Material supplied

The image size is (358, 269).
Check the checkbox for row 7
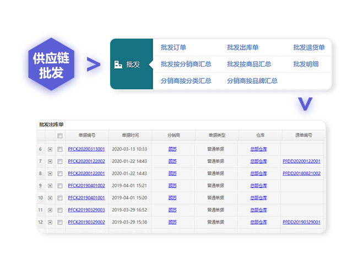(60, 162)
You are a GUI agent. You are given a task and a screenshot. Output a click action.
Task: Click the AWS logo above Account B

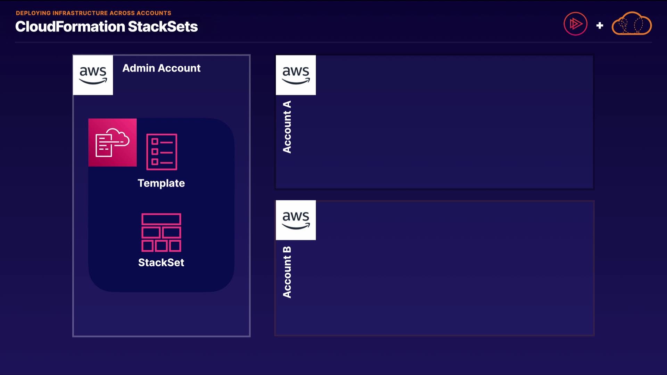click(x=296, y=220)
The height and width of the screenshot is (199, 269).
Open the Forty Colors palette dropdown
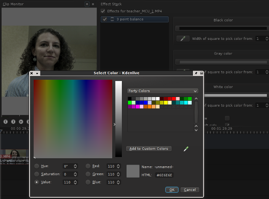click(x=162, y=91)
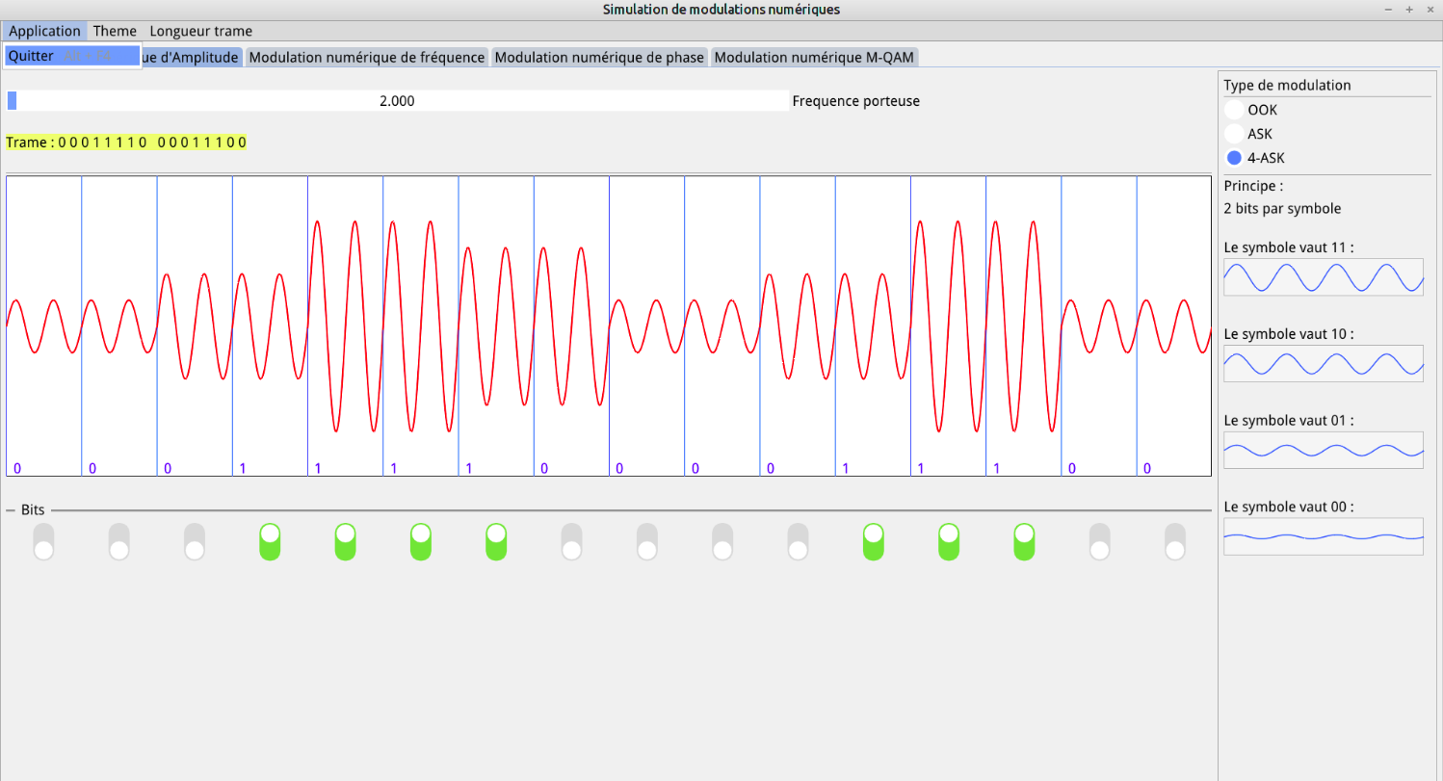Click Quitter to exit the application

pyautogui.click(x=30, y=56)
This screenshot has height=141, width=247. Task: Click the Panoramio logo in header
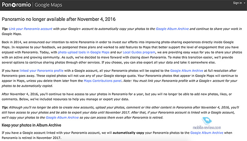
...
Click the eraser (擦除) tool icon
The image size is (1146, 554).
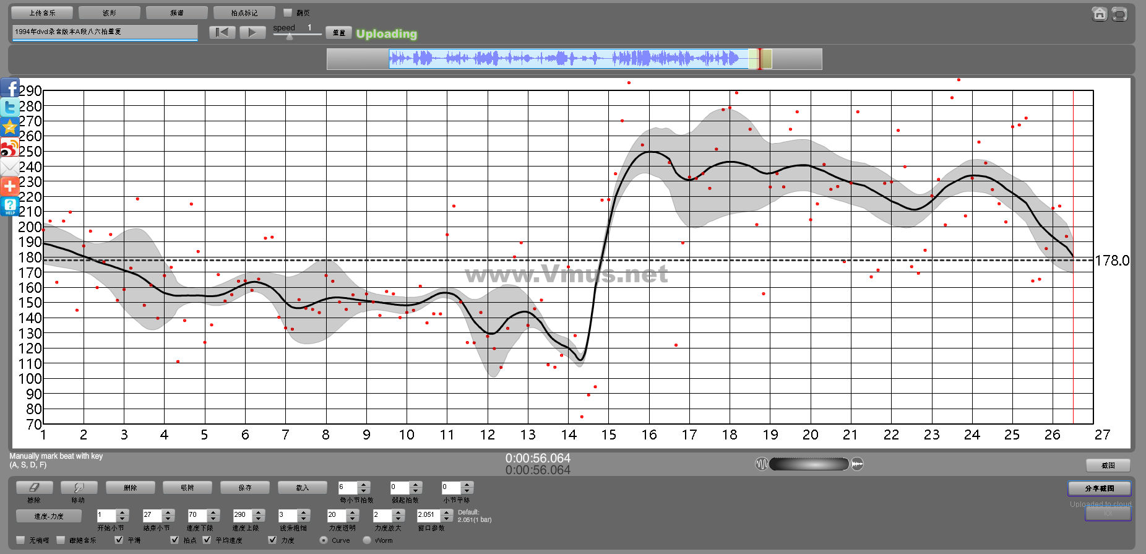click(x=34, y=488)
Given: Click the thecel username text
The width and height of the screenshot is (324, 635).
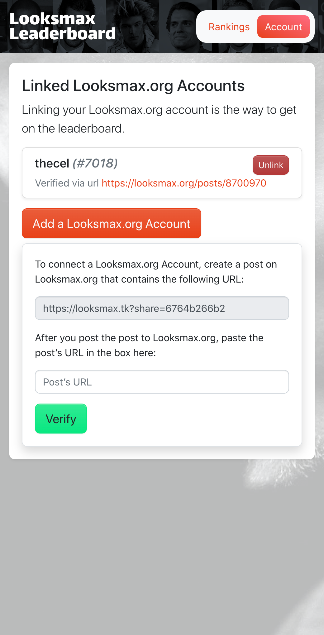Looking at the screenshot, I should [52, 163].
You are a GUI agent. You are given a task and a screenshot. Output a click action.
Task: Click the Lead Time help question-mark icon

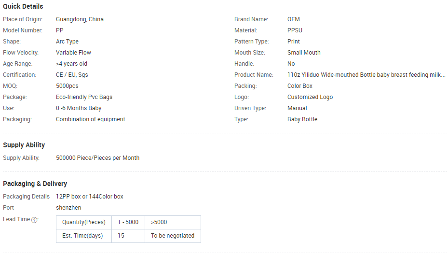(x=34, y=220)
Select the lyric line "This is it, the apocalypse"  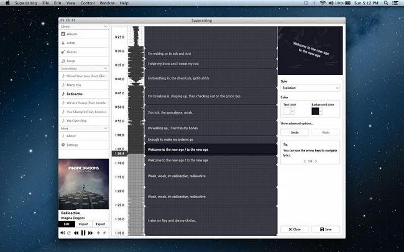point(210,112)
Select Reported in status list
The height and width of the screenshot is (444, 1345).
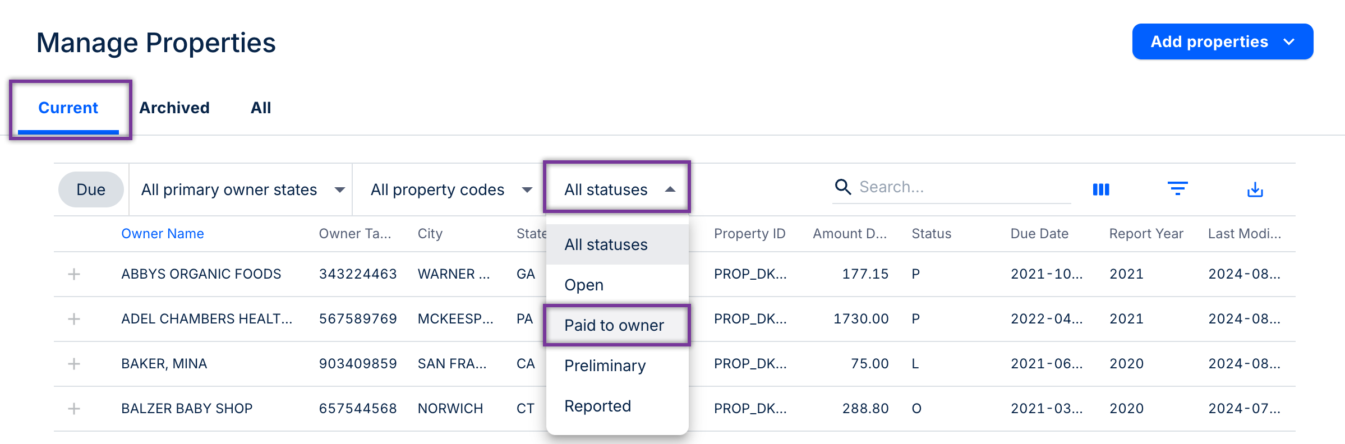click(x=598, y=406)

Task to complete
Both the line above containing "Open the Forty Colors palette dropdown" and the line containing "This screenshot has" belong in the copy, along with every line between them; print these exactly and omit the pictures.

Response area
Open the Forty Colors palette dropdown
click(x=162, y=91)
Click Quitter to exit the application

pyautogui.click(x=30, y=56)
This screenshot has height=141, width=247. Task: Click the Panoramio logo in header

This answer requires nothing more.